Cette tension rappelle le précédent de 1998 où les inondations avaient fait « 3000 » morts — plus probablement bien plus, l’Etat ayant volontairement minimisé les pertes. 240 millions de personnes avaient été touchées, dont 15 millions restées sans feu ni lieu. Les crues avaient causé pour 30 milliards de $ de dommages. Suite aux ruptures de digues de terre (dont les arbres avaient été coupés par les paysans), Shanghai avait été menacée durant trois jours. Le Premier ministre Zhu Rongji par la suite, avait tonné contre le mauvais travail des administrations locales, et contre leurs digues « de tofu ».
Paradoxe : à 341 mm en moyenne nationale depuis janvier, les précipitations sont 21% plus fortes qu’en 2015 à même époque, et 5% de plus que lors du désastre de 1998. Pourtant, les dégâts seront bien moindres. C’est en partie dû à la chance : ces pluies sont mieux réparties dans le temps (débutée plus tôt, et plus courtes), et étalées sur de plus larges surfaces. Surtout, la Chine s’est mobilisée depuis mars, sous les ordres de Wang Yang, le vice 1er ministre commandant en chef du contrôle des crues. Wang a fait préparer dans chaque district à risque les engins de levage, les sacs de sable, et multiplier les simulations d’alerte.

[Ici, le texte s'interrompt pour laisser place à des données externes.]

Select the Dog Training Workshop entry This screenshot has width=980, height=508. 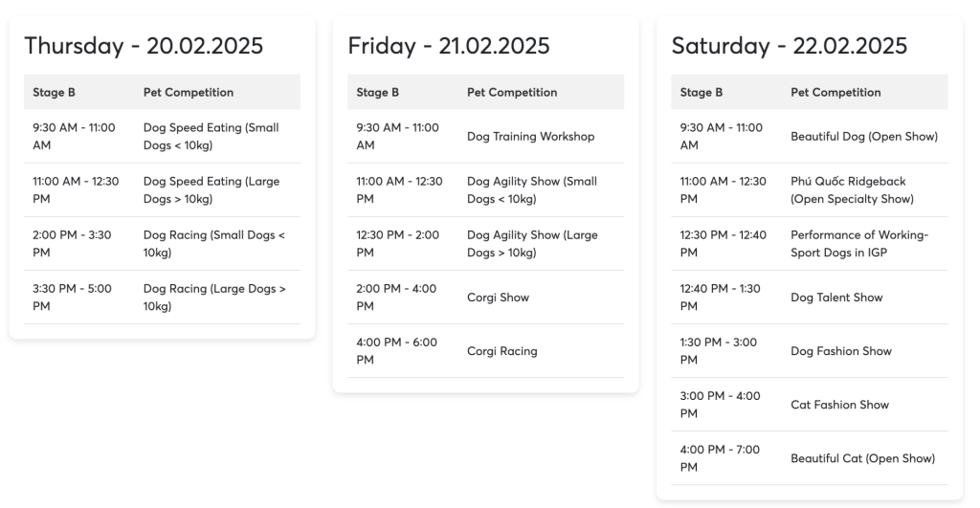tap(530, 136)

En outre de 1998 à 2002, l’Etat central a placé 2,5 milliards de $ dans le renforcement des digues, qui ont été reboisées. Et les réservoirs, de construction récente, sont efficaces contre les crues : celui des Trois Gorges peut à lui seul retenir 200.000 milliards de m3.

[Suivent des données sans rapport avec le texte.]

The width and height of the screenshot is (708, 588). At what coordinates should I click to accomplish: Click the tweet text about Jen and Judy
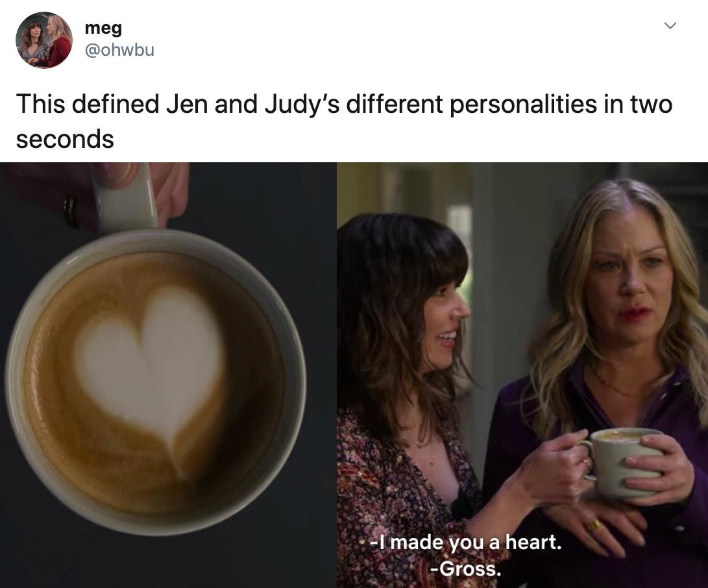pos(344,121)
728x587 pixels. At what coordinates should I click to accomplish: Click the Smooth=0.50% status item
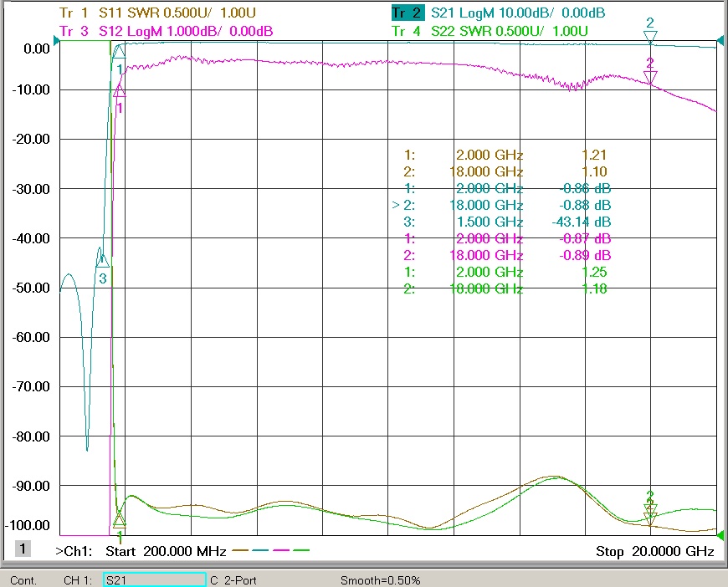[380, 579]
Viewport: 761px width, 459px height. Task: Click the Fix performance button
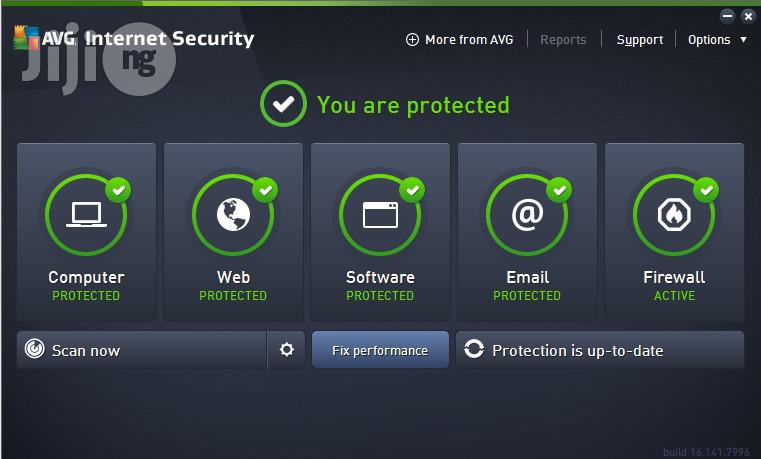click(x=380, y=350)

Pour autant, la leçon de 1998 n’a pas été retenue à 100% : à Wuhan, plusieurs banlieues inondées, datant de moins de 10 ans, ont été bâties sur d’anciens lacs qui ont été drainés, privant la nature de ses réservoirs naturels. Sur les 127 lacs recensés dans les années ‘80 à Wuhan, il n’en reste plus que 38. Signe clair que l’âpreté au gain, dans cette ville, a primé sur la sécurité.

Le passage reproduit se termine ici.